Infatti nel Seicento e Settecento il tipo michelangiolesco si continua, insieme con un altro, a cassa, con bassorilievi narrativi, quasi di riesumazione medievale. La forma vetusta e severa dell'arca è elaborata in questi secoli con piena libertà: essa diventa superba decorazione coloristica, fastosa scenografia; vi si arrampicano i putti piangenti o ridenti, vi si appoggiano, in comunione sempre più profana, le sontuose e floride Virtù seicentesche e quelle leziose e vaporose del Settecento; vi si aggrovigliano gustosamente macabre allegorie. Citiamo tra i moltissimi, nel Seicento, i sarcofagi di Urbano VIII (Bernini) e di Leone X (Algardi) a S. Pietro, in Vaticano; quello di S. Lorenzo Imperiali a S. Agostino in Roma (D. Guidi), scoperchiato, dal quale esce l'anima in forma di colomba; per il Settecento ricordiamo il sarcofago, festosamente coperto di drappi, su cui siede Maria Clementina (P. Bracci) in S. Pietro; il sarcofago Capponi, pianto con tenerezza già così arcadica, in S. Giovanni dei Fiorentini a Roma.
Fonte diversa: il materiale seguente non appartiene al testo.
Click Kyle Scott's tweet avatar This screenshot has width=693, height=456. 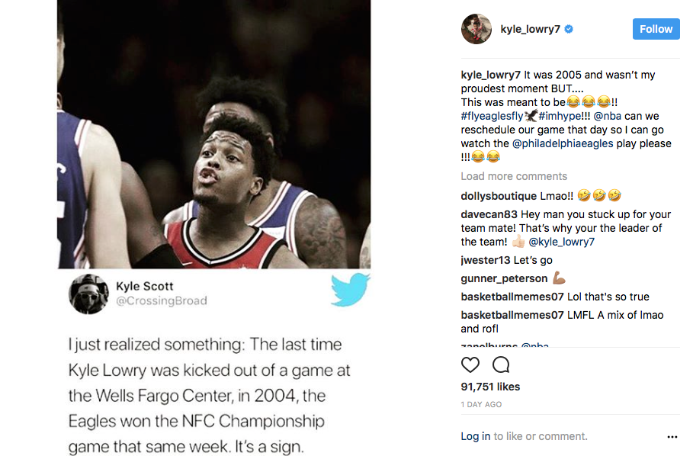tap(88, 294)
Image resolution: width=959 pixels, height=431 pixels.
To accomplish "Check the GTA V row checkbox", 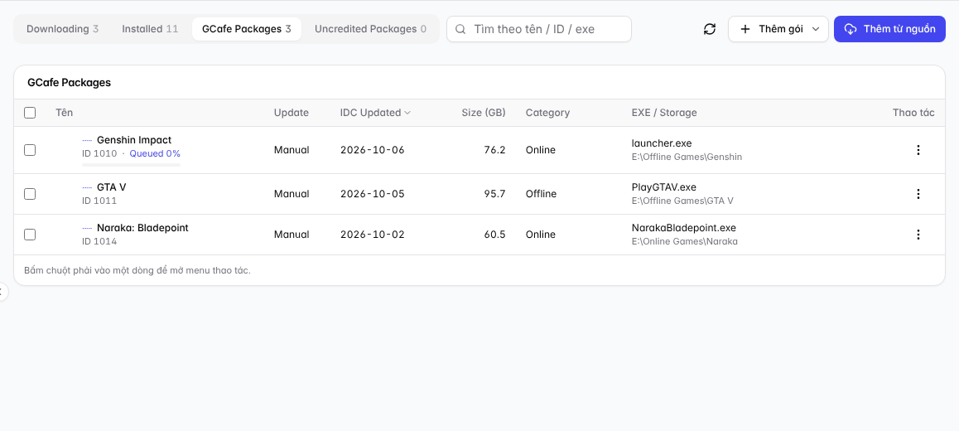I will 29,194.
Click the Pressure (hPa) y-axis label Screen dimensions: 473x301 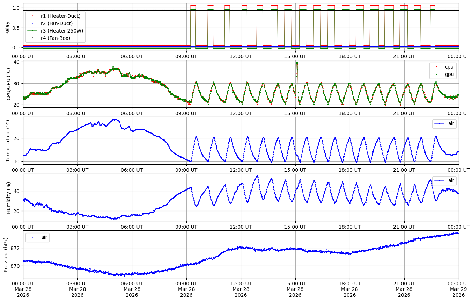pos(6,254)
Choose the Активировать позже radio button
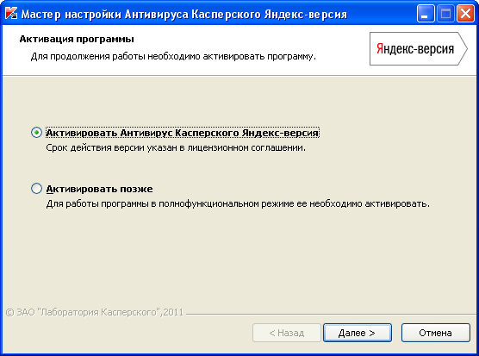 (x=37, y=188)
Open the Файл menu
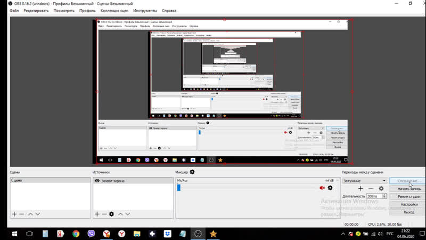426x240 pixels. coord(14,11)
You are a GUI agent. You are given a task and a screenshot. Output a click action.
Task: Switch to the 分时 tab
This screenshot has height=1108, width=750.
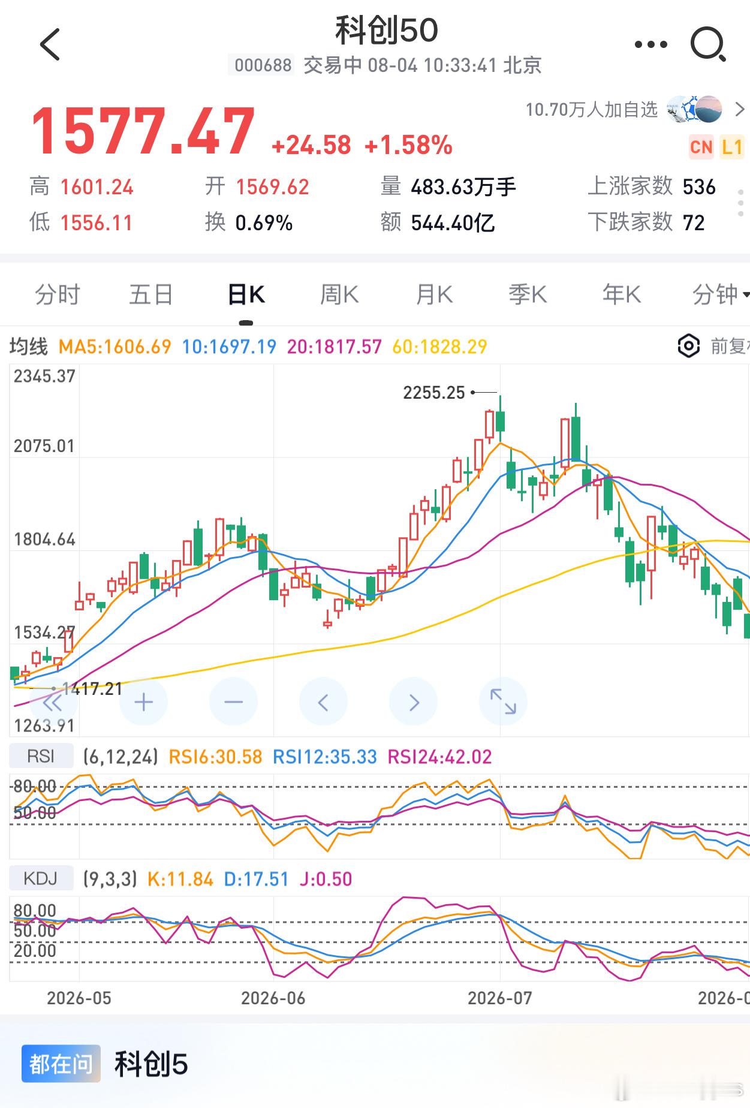tap(58, 295)
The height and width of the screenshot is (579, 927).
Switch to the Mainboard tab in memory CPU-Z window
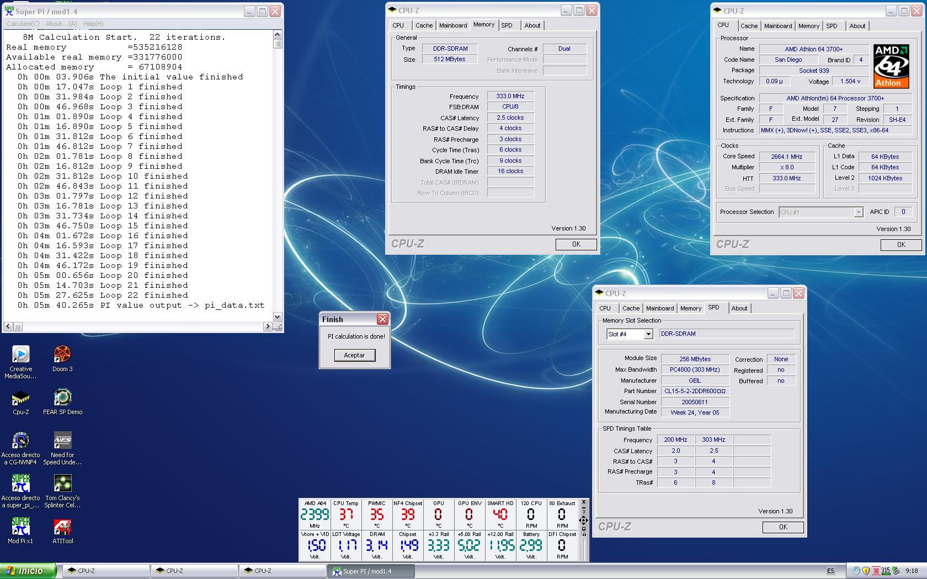tap(453, 25)
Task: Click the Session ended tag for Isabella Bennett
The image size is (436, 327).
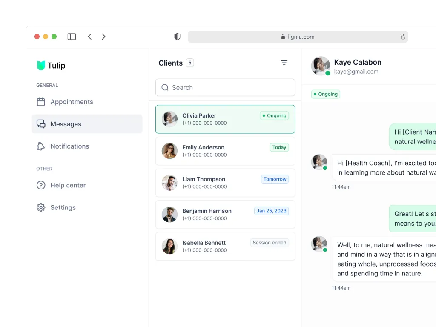Action: pyautogui.click(x=269, y=243)
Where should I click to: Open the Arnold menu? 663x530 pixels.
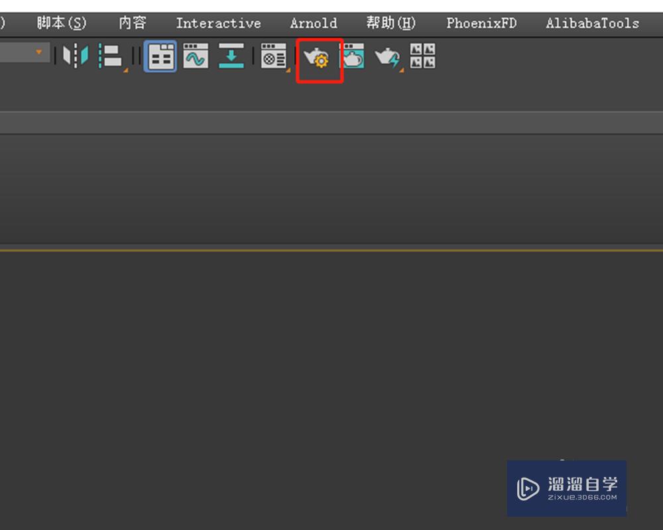click(x=313, y=23)
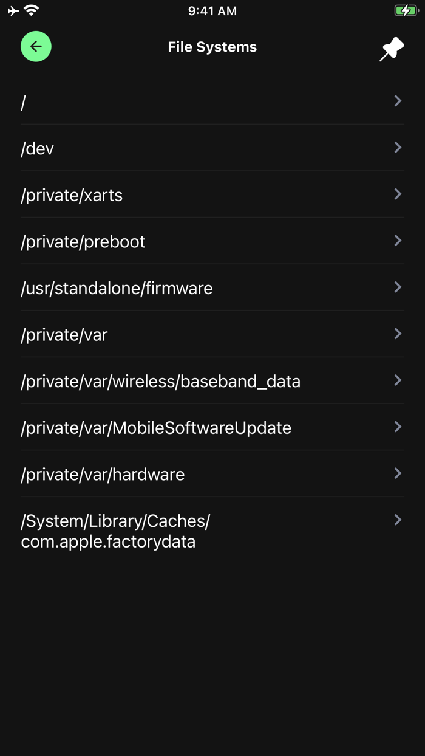Tap the green back arrow button
Image resolution: width=425 pixels, height=756 pixels.
(36, 46)
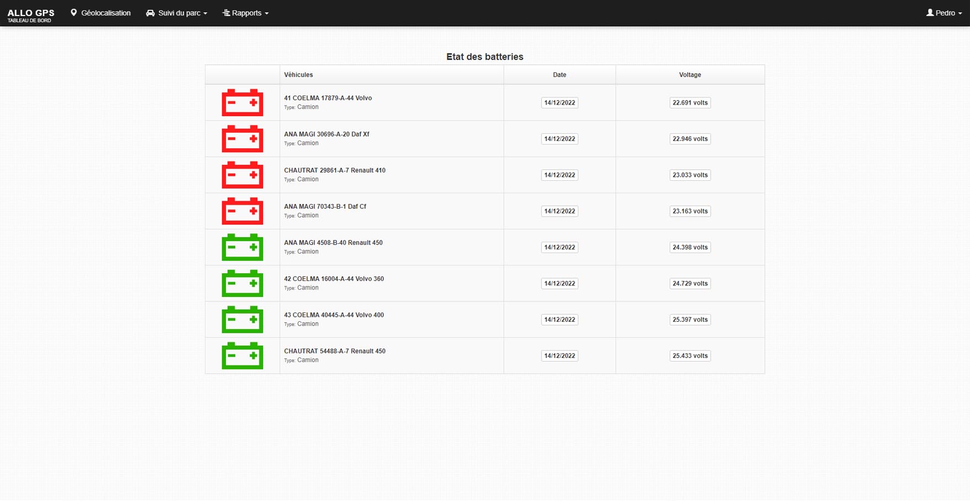The width and height of the screenshot is (970, 501).
Task: Click green battery icon for 42 COELMA Volvo 360
Action: pos(242,284)
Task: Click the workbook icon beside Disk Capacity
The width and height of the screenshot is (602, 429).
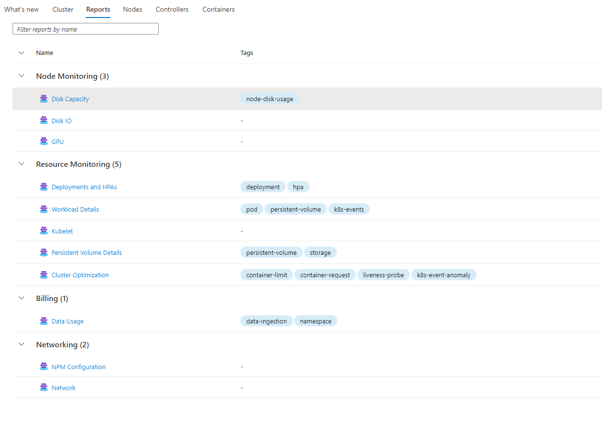Action: tap(44, 99)
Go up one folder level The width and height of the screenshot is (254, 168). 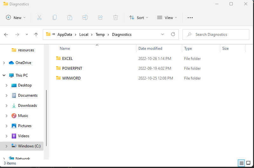coord(36,35)
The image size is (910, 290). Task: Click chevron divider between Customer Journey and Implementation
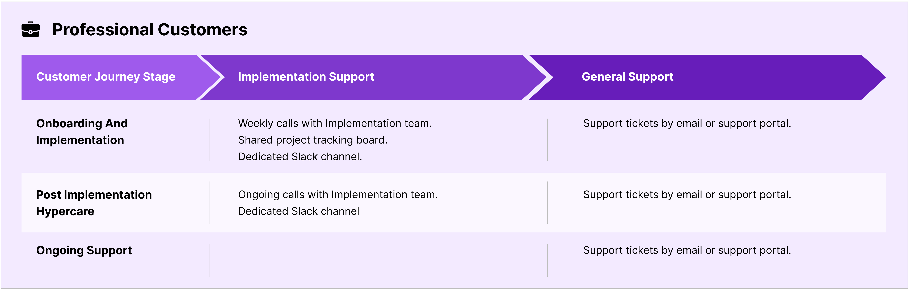pyautogui.click(x=210, y=77)

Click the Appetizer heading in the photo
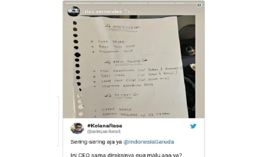(123, 28)
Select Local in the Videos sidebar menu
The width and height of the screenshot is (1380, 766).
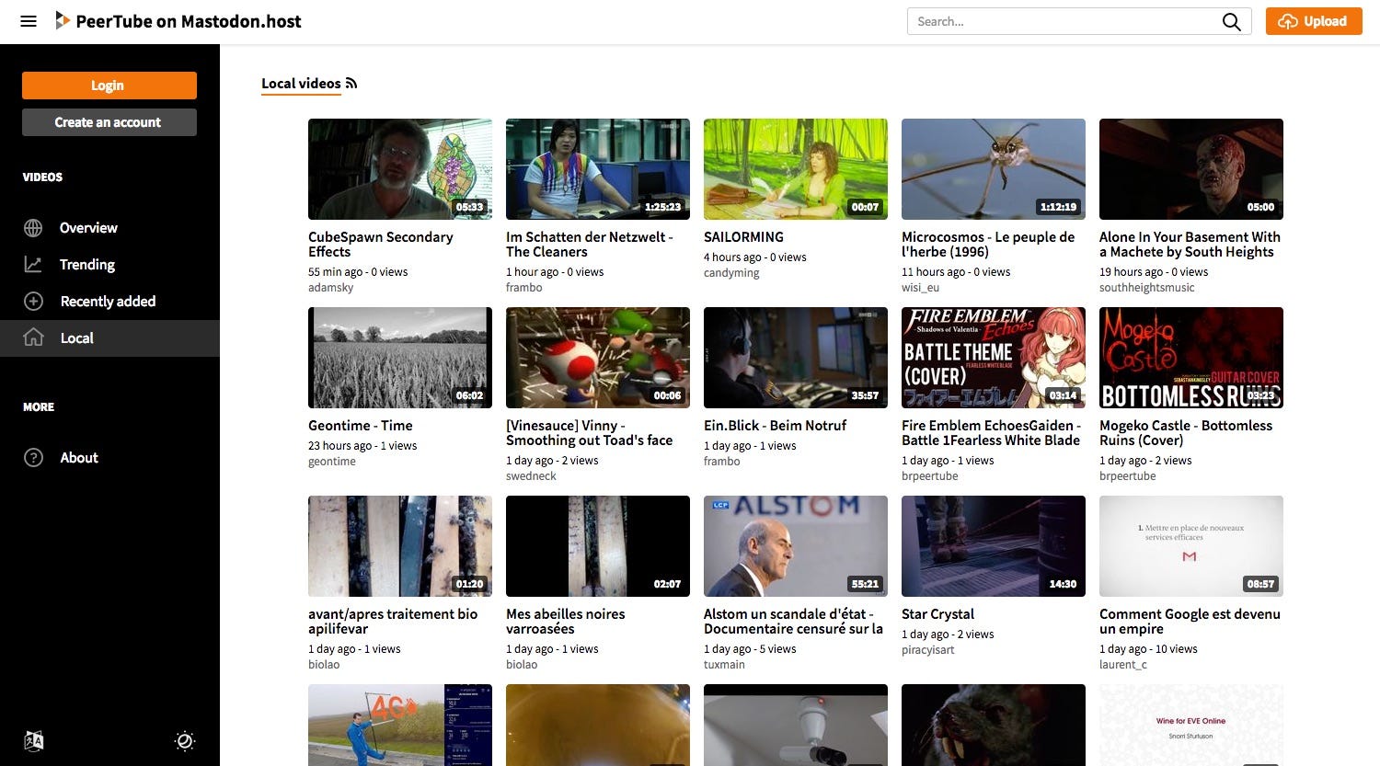tap(76, 337)
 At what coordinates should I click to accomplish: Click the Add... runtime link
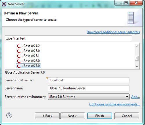tap(135, 97)
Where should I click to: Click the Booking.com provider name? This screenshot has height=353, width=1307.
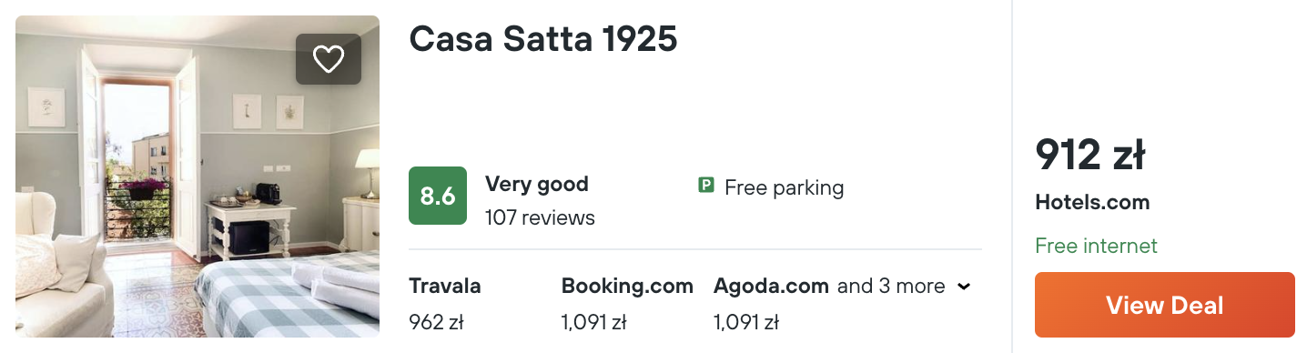(627, 287)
Per reazione a tutta l'intemperanza precedente, è solo una dignitosa malinconia intorno al sarcofago neoclassico del Canova, che diviene compianto o allegorismo più intimo e borghese in quello, eclettico, dell'Ottocento; ed esso attende ancora d'avere dall'arte odierna l'ultima significativa elaborazione.
V. tavv. CLIX e CLX.
Bibl.: L. Augé, Les tombeaux, Parigi 1879; G. Ferrari, La tomba nell'arte italiana, Milano s. a.; K. Goldmann, Die ravennatischen Sarkophage, Strasburgo 1906; R. Grousset, Étude sur l'histoire des sarcophages chrétiens, Parigi 1885; M. E. Le Blant, Les sarcophages chrétiens de la Gaule, Parigi 1886; A. Michel, Histoire de l'art, Parigi 1905 segg.; P. Schubring, Das italienische Grabmal der Frührenaissance, Berlino 1904; P. Toesca, Storia dell'arte italiana, Torino 1927; A. Venturi, Storia dell'arte italiana, Milano 1901; G. Wilpert, I sarcofagi cristiani antichi, Roma 1929.